### DÉFI A
Relevez chaque ligne de la liste ci-dessous qui contient la chaîne « Rich ». La casse doit être respectée.

Par courrier du 27 août 2007, le ministre des Classes Moyennes, du Tourisme et du Logement, désigné ci-après par « le ministre », informa Monsieur … qu’il envisageait de lui retirer son autorisation d’établissement n°… délivrée le 1er juin 2006, au motif suivant : « […] il s’est avéré après vérifications que l’autorisation en question vous a été indûment octroyée sur base d’un faux document soumis à l’appui de votre demande, en l’occurrence un certificat CE.
En conséquence […] vous ne remplissez pas la condition pourtant fondamentale de qualification professionnelle requise expressément à l’article 3, alinéa 1er de la loi du 28 décembre 1988 en vue d’accéder à l’exercice d’une activité y prévue ». Le ministre indiqua par ailleurs à Monsieur … qu’il disposait d’un délai de huit jours afin de présenter, le cas échéant, des observations quant au retrait envisagé.
Par courrier du 27 septembre 2007, le ministre s’adressa de nouveau à Monsieur … dans les termes suivants : « Suite au courrier du 27 août 2007, il a été procédé à une reconsidération de la qualification professionnelle par un réexamen de votre dossier de la part de la commission prévue à l’article 2 de la loi d’établissement du 28 décembre 1988, modifiée le 4 novembre 1997 et le 9 juillet 2004.
Il en résulte que vous ne remplissez pas la condition de qualification professionnelle requise pour l’exercice du métier de loueur de taxis et de voitures de location […]». Le ministre invita Monsieur … à produire un certificat du Centre commun de la sécurité sociale ou d’une autorité administrative compétente du pays de provenance attestant un stage de trois années dans le métier visé et attira, par ailleurs, l’attention de Monsieur … sur les cours de formation accélérée organisés par la Chambre de commerce du Grand-Duché de Luxembourg.
Par courrier du 15 octobre 2007, Monsieur … transmit au ministre un certificat de travail attestant qu’il a été employé par la société … s.a. en qualité de chauffeur de taxis du 6 octobre 1986 au 31 janvier 1988.
Le 9 novembre 2007, le ministre répondit à Monsieur … qu’avant que son dossier ne puisse faire l’objet d’un réexamen, il était prié de fournir un certificat « CE délivré soit par les « Chambres des Métiers ou Chambres de Commerce et de l’Industrie » pour les indépendants, soit par la « Direction Départementale du Travail et de l’Emploi » pour les salariés renseignant sur les activités professionnelles exercées en France ».

### DONNÉES FOURNIES
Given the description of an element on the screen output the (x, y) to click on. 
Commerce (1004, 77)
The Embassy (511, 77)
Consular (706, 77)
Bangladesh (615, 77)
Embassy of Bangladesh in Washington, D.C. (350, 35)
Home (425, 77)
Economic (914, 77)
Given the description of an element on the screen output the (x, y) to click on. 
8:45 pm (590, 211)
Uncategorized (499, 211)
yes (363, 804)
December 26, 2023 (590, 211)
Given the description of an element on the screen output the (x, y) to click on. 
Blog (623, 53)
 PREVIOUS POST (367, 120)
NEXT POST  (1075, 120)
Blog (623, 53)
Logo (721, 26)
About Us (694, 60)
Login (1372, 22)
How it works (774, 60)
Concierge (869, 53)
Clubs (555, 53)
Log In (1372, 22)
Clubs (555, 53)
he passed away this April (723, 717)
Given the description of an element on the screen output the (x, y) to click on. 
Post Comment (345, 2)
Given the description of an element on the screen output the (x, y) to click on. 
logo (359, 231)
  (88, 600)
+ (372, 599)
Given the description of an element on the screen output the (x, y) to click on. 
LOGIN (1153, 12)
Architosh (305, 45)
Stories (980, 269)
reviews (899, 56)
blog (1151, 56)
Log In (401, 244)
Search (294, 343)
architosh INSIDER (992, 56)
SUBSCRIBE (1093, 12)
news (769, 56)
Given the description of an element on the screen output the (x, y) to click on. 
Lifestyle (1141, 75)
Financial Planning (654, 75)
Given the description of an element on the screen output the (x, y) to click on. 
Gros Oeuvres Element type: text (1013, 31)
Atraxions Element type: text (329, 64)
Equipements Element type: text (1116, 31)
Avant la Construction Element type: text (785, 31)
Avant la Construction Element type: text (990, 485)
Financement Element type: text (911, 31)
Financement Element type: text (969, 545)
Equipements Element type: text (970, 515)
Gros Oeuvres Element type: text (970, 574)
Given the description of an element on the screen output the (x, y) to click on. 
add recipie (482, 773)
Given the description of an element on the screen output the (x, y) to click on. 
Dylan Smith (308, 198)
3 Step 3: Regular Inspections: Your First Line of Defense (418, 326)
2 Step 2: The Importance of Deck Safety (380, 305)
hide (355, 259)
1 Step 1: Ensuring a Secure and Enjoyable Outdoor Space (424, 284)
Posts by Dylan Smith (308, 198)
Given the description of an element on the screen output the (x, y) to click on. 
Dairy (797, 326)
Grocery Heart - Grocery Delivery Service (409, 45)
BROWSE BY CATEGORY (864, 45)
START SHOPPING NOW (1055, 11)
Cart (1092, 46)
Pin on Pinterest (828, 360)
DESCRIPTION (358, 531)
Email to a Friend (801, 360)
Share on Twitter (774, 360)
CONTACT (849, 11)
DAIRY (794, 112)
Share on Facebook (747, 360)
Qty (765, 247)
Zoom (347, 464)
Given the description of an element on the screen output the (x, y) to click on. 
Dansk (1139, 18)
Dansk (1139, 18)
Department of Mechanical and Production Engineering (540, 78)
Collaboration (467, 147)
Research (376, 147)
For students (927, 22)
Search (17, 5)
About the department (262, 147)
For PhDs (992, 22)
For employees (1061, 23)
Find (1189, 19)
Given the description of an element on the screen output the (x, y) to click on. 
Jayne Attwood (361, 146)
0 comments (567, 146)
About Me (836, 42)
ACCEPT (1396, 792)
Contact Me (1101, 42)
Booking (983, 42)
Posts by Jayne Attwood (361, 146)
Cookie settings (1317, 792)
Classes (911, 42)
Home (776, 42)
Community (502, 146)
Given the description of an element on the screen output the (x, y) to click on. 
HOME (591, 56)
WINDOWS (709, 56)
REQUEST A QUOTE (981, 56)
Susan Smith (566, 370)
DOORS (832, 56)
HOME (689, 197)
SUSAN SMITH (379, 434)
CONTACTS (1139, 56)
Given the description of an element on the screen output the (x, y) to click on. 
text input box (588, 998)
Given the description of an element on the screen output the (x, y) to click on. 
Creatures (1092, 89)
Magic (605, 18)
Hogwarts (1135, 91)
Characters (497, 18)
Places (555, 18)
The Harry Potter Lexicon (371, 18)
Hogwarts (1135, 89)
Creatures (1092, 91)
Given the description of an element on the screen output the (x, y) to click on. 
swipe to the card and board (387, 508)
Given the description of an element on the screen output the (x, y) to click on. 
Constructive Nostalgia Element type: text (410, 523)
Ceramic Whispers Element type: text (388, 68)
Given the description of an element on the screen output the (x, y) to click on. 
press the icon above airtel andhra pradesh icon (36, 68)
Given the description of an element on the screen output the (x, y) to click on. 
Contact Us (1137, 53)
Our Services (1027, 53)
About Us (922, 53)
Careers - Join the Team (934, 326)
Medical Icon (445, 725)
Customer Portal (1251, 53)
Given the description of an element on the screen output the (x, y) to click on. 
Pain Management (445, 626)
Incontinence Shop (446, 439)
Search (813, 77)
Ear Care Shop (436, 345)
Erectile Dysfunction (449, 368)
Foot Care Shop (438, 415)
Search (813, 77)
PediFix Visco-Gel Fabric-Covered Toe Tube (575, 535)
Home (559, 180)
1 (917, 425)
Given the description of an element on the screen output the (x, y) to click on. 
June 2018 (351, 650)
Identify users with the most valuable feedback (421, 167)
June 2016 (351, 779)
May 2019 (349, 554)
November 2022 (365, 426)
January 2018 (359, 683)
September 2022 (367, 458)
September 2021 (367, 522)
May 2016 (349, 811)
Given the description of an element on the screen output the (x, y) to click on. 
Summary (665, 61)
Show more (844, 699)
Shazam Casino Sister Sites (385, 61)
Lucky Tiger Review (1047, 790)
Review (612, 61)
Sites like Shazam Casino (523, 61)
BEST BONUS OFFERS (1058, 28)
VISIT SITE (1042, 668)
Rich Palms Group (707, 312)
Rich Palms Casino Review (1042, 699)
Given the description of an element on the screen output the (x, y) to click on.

### DÉFI B
Répondez brièvement à ces questions sur l'extrait ci-dessus, consacré au retrait d'une autorisation d'établissement :
(i) Dans le courrier du 27 août 2007, de quel délai l'intéressé disposait-il pour présenter ses observations ?
(ii) Quelle institution organise les cours de formation accélérée signalés par le ministre ?
(iii) D'après le certificat de travail transmis le 15 octobre 2007, en quelle qualité l'intéressé a-t-il été employé ?

### CORRIGÉ DE L'EXERCICE A
Rich Palms Group (707, 312)
Rich Palms Casino Review (1042, 699)

### CORRIGÉ DE L'EXERCICE B
(i) Il disposait d'un délai de huit jours.
(ii) La Chambre de commerce du Grand-Duché de Luxembourg organise ces cours.
(iii) Il a été employé en qualité de chauffeur de taxis.